Swan Island and the lough shore at Glynn is now visited by ornithologists and birdwatchers - who come to see birds like swans, gulls, terns, oystercatchers and sandpipers.

==Landowners==
In the 18th and 19th centuries the 'proprietors' within the wider parish were John Irving Esquire, M.P., who lived at Ballylig House, Magheramorne. John Irving owned lime kilns and wharfs at Magheramore and extensive lands and property in the area. His agent, Thomas Maxwell Esquire, J.P., lived in a plain but modern house, overlooking Larne Lough, approximately one mile north of Glynn. Ballylig House still stands and was better known a few years ago as Magheramorne House Hotel. More recently however, the house has been the Ireland Head Office for Forever Living Products (Ireland) Ltd. The former house of Thomas Maxwell also still stands and is privately owned.

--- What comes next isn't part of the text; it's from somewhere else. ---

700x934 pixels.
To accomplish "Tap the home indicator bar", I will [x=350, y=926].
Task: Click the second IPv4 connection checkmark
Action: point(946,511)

Within Glynn village, Randall William Johnston Esquire was the owner of mills, public buildings, houses and land. Johnston was a descendant of an officer in King William's army. Miss McClaverty rented 17 acre of land and the houses from Johnston and lived nearby.

==Transport==
Glynn lies on a suburban rail route from Belfast to Larne. It is served by Northern Ireland Railways trains on the Larne Line. Glynn railway station opened on 1 January 1864 and was closed for goods traffic in 1933. There is also a bus service between the village and Larne.

Larne, which is one of Northern Ireland's major sea ports, is a short drive from Glynn and Larne Harbour railway station is nearby. P&O Ferries, to and from Larne, regularly travel to Cairnryan in Scotland.

==Tourism==
Glynn lies within the Mid and East Antrim Borough Council area. Tourist facilities locally are provided by Mid and East Antrim Borough Council.

==Education==
There is a small primary school in the village. It stands approximately 200 metres from the former school building (an old village landmark—reappropriated for bungalow housing). The school comprises two main classrooms and an assembly hall situated within the main building. Additional classroom space has been provided by way of two external mobile classrooms pending an extension project. At present there are around 70 children in attendance; ranging from ages four to eleven. Extracurricular activities undertaken at the school include football, rugby, hockey, dance, and choir.

==Demographics==
Glynn is classified as a village by the NI Statistics and Research Agency (NISRA) (i.e. with population between 1,000 and 2,250 people). As of the 2011 census there were 2,027 people living in the Glynn ward. Of these:
- 20.03% were aged under 16 and 16.28% were aged 65 and over
- 50.81% of the population were male and 49.19% were female
- 7.45% were from a Catholic background and 84.66% were from a Protestant background
- 3.04% of people aged 16–74 were unemployed.